→ Work instructions: Rewrite every row below with "Console" replaced by "Network", keeping everything else the same.

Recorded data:
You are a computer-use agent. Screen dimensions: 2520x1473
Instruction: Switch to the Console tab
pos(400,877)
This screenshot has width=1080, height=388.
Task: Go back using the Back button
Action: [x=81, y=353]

→ Answer in full:
You are a computer-use agent. Screen dimensions: 2520x1473
Instruction: Switch to the Network tab
pos(400,877)
This screenshot has width=1080, height=388.
Task: Go back using the Back button
Action: [x=81, y=353]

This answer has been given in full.